* Text section *
↓↓↓
# Amphibious boat



## a_majoor (15 Aug 2010)

An interesting (if very special purpose) boat with the ability to drive itself in and out of the water:

http://www.popularmechanics.com/outdoors/recreation/boating/sealegs-amphibious-vehicle-test-drive?click=pm_news



> *Sealegs Amphibious Vehicle Test Drive*
> 
> A new amphibious craft provides uncommon versatility without compromising on-water performance. We took it for a spin—here's how it fared on land and in the water.
> BY MARK ANDERS
> ...


----------



## richp (17 Aug 2010)

That was very intresting, thank you for posting this. It has a clear advantage over the only amphibious vehicle i have seen, a Argo but this seems like it would have quite a bit more speed than an Argo.


----------



## McG (30 Mar 2011)

The Army Dive Centre has one of these trailer & LST in one: http://www.admiraldrive.com/FT2069.html


----------



## FSTO (30 Mar 2011)
↑↑↑
* Written task A *
Restate the part of the amphibious boat thread that opens with the words containing "## McG (30 Mar" and closes with "FSTO (30 Mar 2011)", swapping "trailer" for "transporter".
* Written task B *
Write the next part of the amphibious boat thread, picking up right after its last line.
The entries are separate material with no tie to the amphibious boat thread.

* Data records *
↓↓↓
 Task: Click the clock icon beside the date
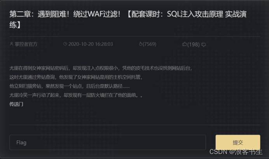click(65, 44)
↑↑↑
↓↓↓
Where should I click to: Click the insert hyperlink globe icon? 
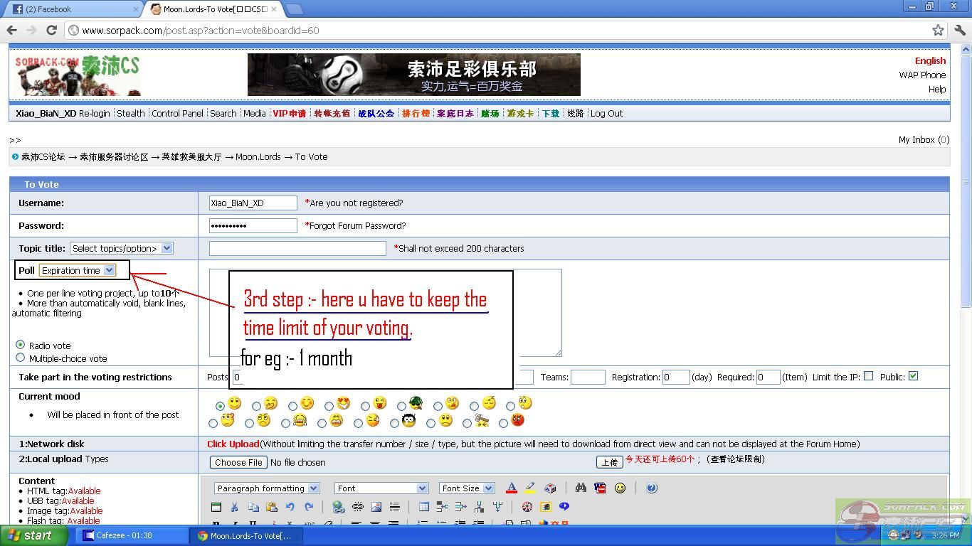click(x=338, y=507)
↑↑↑
* Written reply A *
## McG (30 Mar 2011)

The Army Dive Centre has one of these transporter & LST in one: http://www.admiraldrive.com/FT2069.html


----------



## FSTO (30 Mar 2011)

* Written reply B *
MCG said:
			
		

> The Army Dive Centre has one of these trailer & LST in one: http://www.admiraldrive.com/FT2069.html



CFFSE Sea Div looked into getting one a few years ago, (mainly to resupply Betinick Island) but we couldn't get the funding. I wonder though how the salt water would effect the workings of the winch that raises and lowers the wheels.


----------



## a_majoor (30 Jul 2011)

Not exactly an amphibious boat, but a bit of "retro future" fun discovered while looking for information on some Scaled Composites aircraft:

http://stargazer2006.online.fr/menu.htm



> PARLC (Power-Augmented Ram Landing Craft)
> 
> Type: experimental high-speed ship to shore vehicle
> 
> ...



A different take on a "jet boat"!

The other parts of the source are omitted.